Renovating: Green lights, red tape and heartbreak

Toby Johnstone March 31, 2012

Victorious .. Graham and Angela Davis with Amelie, 4, Lucy, 6, and Harry, 8.

Victorious .. Graham and Angela Davis with Amelie, 4, Lucy, 6, and Harry, 8.

A long tale of stress, strain, heritage battles and a new home in Balmain.

Renovating a property surrounded by heritage buildings can be as taxing emotionally as it is financially.

In some areas in Sydney, proposing a renovation is seen as an affront to our colonial legacy, an attack on all the Victorian quirks and charms that we have inherited, a negation of nostalgia … but it can be done right.

After nearly three years, a battle with council and persistent disagreement with neighbours, Angela Davis and her husband, Graham, have pulled it off.

The couple, who have lived in Balmain for 14 years, had no intention of leaving the area.

''The whole reason we decided to move was that we were having a third child and needed to find a bigger house,'' Angela says.

''We had a look around and couldn't find a house that would suit our requirement space-wise.''

What they did find was a two-bedroom Victorian cottage on a 386-square-metre block six doors down from their original house and they quickly snapped it up for $1.17 million in 2007.

But the hardest task was still ahead of them: they had the space but not the house. Now they had to transform their period cottage into a contemporary home big enough for a young family of five - without changing the heritage streetscape.

The plan(s)

In some suburbs, rebuilding is not an option and even renovations come under great scrutiny.

''We never would have been able to rebuild so we didn't even apply to do that,'' Angela says. ''The next-door neighbour is also an architect and was extremely opposed to any type of change to the streetscape or in fact any change at all.''

Although their architect, Joshua Mulders, says that ''initially we had an approach that was sympathetic to the existing Australian colonial building'', the first development application was rejected.

''That was probably one of the most challenging and heartbreaking parts of the process,'' Angela says. ''We had factored in the renting costs to an extent but we thought that the design and DA process would take 12 months but it was pushed out a lot.''

The DA was rejected based on bulk and scale. The plans would only get the green light if the renovated section of the house was not visible from the street. Having made amendments to the original DA, the couple had another go.

''When we resubmitted to council we had a different planner and he said it was fine, and we were able to go back to what the original DA was - same DA, different planner,'' Mulders says.

What it cost

''Originally we budgeted $500,000 for everything,'' Angela says.

But when they briefed Mulders on what he calls their ''wish-list'', he suggested it would cost more like $650,000, not including the pool.

''Josh was spot on,'' Angela says. ''And, looking back, I know if we had done it for $500,000 we never would have felt like we did a proper job.''

During the build there was only one real blowout, which couldn't be avoided. Builder Michael Marchione says: ''When we were excavating the cellar we hit rock a metre below ground and we still had three metres to go, so this affected the time by three or four weeks.''

The rest of the project ran smoothly, with Marchione following Mulders' plans meticulously to keep the neighbour happy.

* [List of tasks]
[1] Print the part of the Balmain renovation article starting with "The DA was rejected" and going on through "including the pool.".
[2] According to the Balmain renovation article, why did the build take longer than planned?
[3] Pick up the Balmain renovation article after its last sentence and keep writing.
The material after the Balmain renovation article comes from a separate source.

* [Material]
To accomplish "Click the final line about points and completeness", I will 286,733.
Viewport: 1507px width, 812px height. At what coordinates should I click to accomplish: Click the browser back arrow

* [Exercise answers]
[1]
The DA was rejected based on bulk and scale. The plans would only get the green light if the renovated section of the house was not visible from the street. Having made amendments to the original DA, the couple had another go.

''When we resubmitted to council we had a different planner and he said it was fine, and we were able to go back to what the original DA was - same DA, different planner,'' Mulders says.

What it cost

''Originally we budgeted $500,000 for everything,'' Angela says.

But when they briefed Mulders on what he calls their ''wish-list'', he suggested it would cost more like $650,000, not including the pool.

[2] While digging out the cellar, the builders hit rock a meter below ground with three meters still to go. That pushed the schedule back by three or four weeks.

[3]
The builder says that in his experience - particularly the inner west, around the city and the eastern suburbs - dealing with neighbours can be understandably tricky. ''Everyone is so close to each other that you're always fighting for a little bit of space but as long as you do the right thing there is not much anyone can really say,'' he says.

Worth it?

That the streetscape could not be altered in any way is what makes this property so interesting. It is a hidden renovation that one can only experience by entering the property.

''When people hit the open-plan area they are often quite surprised at what we've done,'' Graham says.

From the outside you would never guess this is a five-bedroom house. Four bedrooms are downstairs, with the sleek open-plan living-dining-kitchen area, while the main bedroom overlooks the garden and pool. Angela says: ''We didn't want to build a McMansion.

'' I think that's what makes it unique … it is a small little workers' cottage that gives way into something quite special.''

Mulders adds that the separation of the old and the new was important architecturally. ''It's about reading history quite clearly through the architecture.''

In a nutshell

Time Ten months (nearly three years including DA process)

Land size 386 sq m

Internal size 211 sq m

Builder Michael Marchione - Rescom projects, 9817 7095

Architect Joshua Mulders - Joshua Mulders Architects, 0438 539 116

Photos by Simon Wood of Simon Wood Photography

Favourite features

''The kids have a toy room so we don't feel like we are surrounded by children's things all the time,'' Angela says.

Green Points

"We had solar panels put on in time for the rebates so we get about $120 a month. It's definitely been worth it, they pay for themselves."

Insider's tip

"I would recommend fixed-price contracts: it stops things blowing out and it helps with the banks as well," Angela says.

What went wrong

- Original DA was rejected.

- When excavating the cellar they hit rock, which slowed construction by three to four weeks.

What went right

- The finished home complements its heritage surroundings.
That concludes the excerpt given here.